The Wyf of Bath (The Wife of Bath)


By Geoffrey Chaucer, illustrated by Greg Irons (Bellerophon Books)
ISBN: 978-0-88388-023-4

Perhaps I’m just showing off now, but this lost treasure, published in conjunction with a colouring book (The Chaucer Coloring Book, which collected the original woodcut illustrations from Caxton’s 1484 edition of The Canterbury Tales) is a terrific and logical blending of High Art and Our Art and one so very worthy of being republished.

Chaucer’s Canterbury Tales, as well as being a venerable and lauded landmark of English literature, was a ribald, earthy, popular and much-loved concatenation of short story character sketches, full of humanity’s every foible and peccadillo. It was rude, crude, action-packed, jammed with incredible situations and even had talking animals…

Thematically, how much closer can you get to the general opinion and popular conception of the comicbook?

Marry that with the art of the irreverent, subversive aesthetic and attitude of the San Francisco underground movement of the early 1970’s and you have a brilliant slice of pop-art history that actually possesses lasting social relevance and educational value.

The text of the Wife of Bath is typeset and in the original continental accentual-syllabic metre which Chaucer used to champion the London-dialect dominance of Middle English.
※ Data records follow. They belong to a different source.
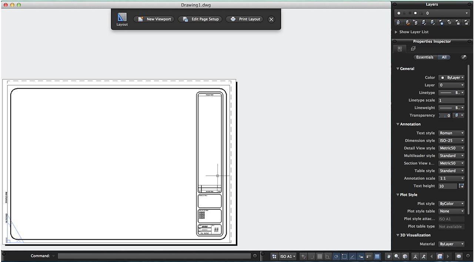Click the Command input field

pos(154,256)
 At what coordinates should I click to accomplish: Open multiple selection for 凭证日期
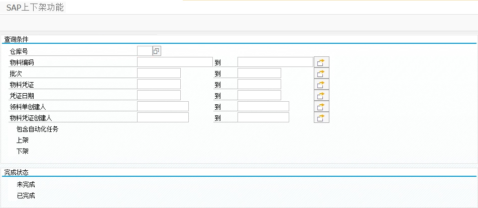tap(321, 95)
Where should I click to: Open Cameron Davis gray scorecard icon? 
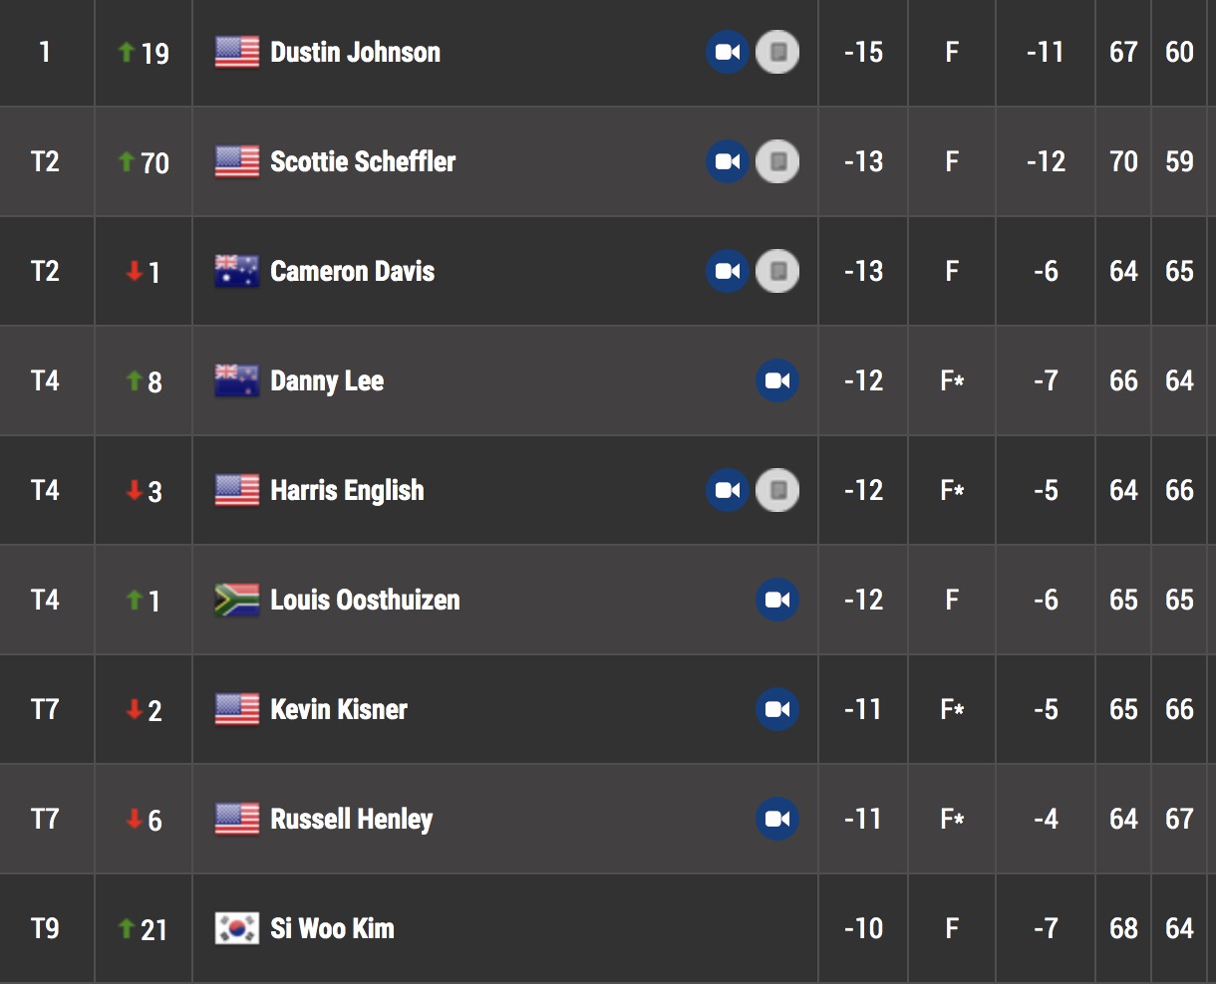point(777,271)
That means this will make a lot more sense if read aloud phonetically (the book, not my review, and perhaps in a northern English/Manchester accent). Or you could simply look at the stonkingly brilliant and funny, ribald pictures drawn by the astounding Greg Irons.

Although the original softcover is still available through some online retailers, surely some college or publishing house simply has the wherewithal to get this magical book back into print?